I've only got one example and there are lots of variables. I was running a pretty active site with 4 front end webservers and 1 NT database box with 2x2.5 Xeons and 2gig memory . We decided to switch to a 4x1.25 Sparc with 16gig and fibre channel (Apple xRaid). Due to the budget, the upgrade path included switching to a 2x1.0 Sparc 4gig memory box. The reason for the upgrade was the NT box needed more disk, it was too slow at times and it's 2gig memory limits were a problem.

The upgrade required running on the 2 processor Sparc box for 3 months and I was concerned that this would be a problem. Much to my surprise it turned out to be faster and more stable than the NT box.

As I said there are lots of variables.
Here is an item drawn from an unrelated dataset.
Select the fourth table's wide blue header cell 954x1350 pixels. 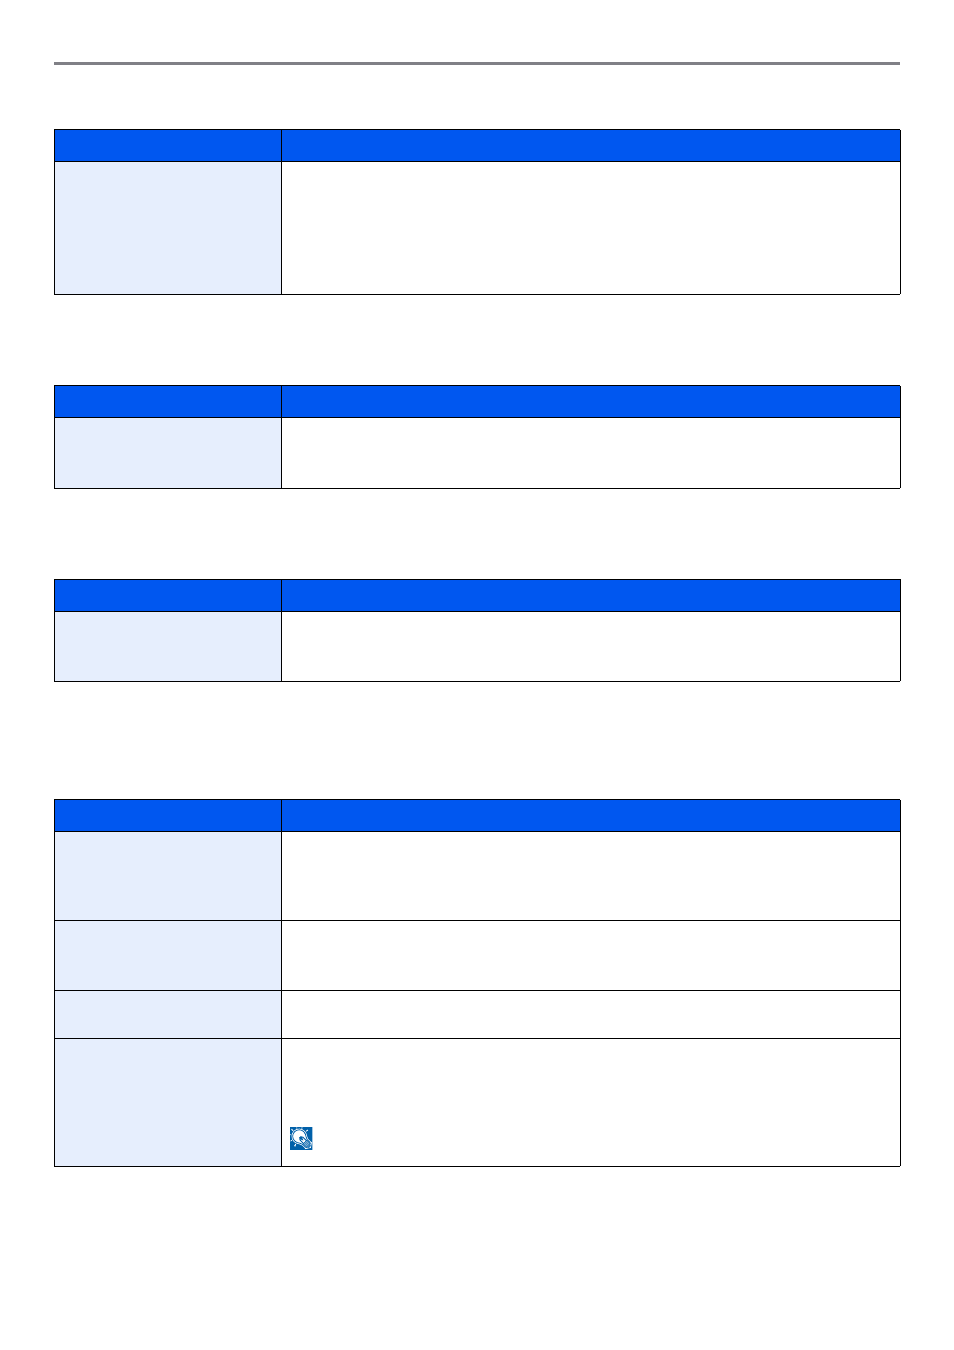point(591,816)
The Sparc box had more memory but being 64bit it could make use of it. It also had the xRaid drive verses 12 10k scsi drives. I also suspect that Solaris is more stable than NT. Finally it was Oracle 8i on NT vs Oracle 9i on Solaris.

Perhaps this is more a 64 vs 32 bit difference. I'm sure on 32bit arithmatic an x86 would run circles around Sparc, but if you've got a 4gig dataset and the x86 has disk access and the Sparc does not, the Sparc will win every time. That combined with the fact I can buy a 1u new Sparc box for $999 leads me to believe that the price/performance is better for this kind of application at this time, although my guess is when the AMD 64bit chip becomes well supported this will no longer be the case.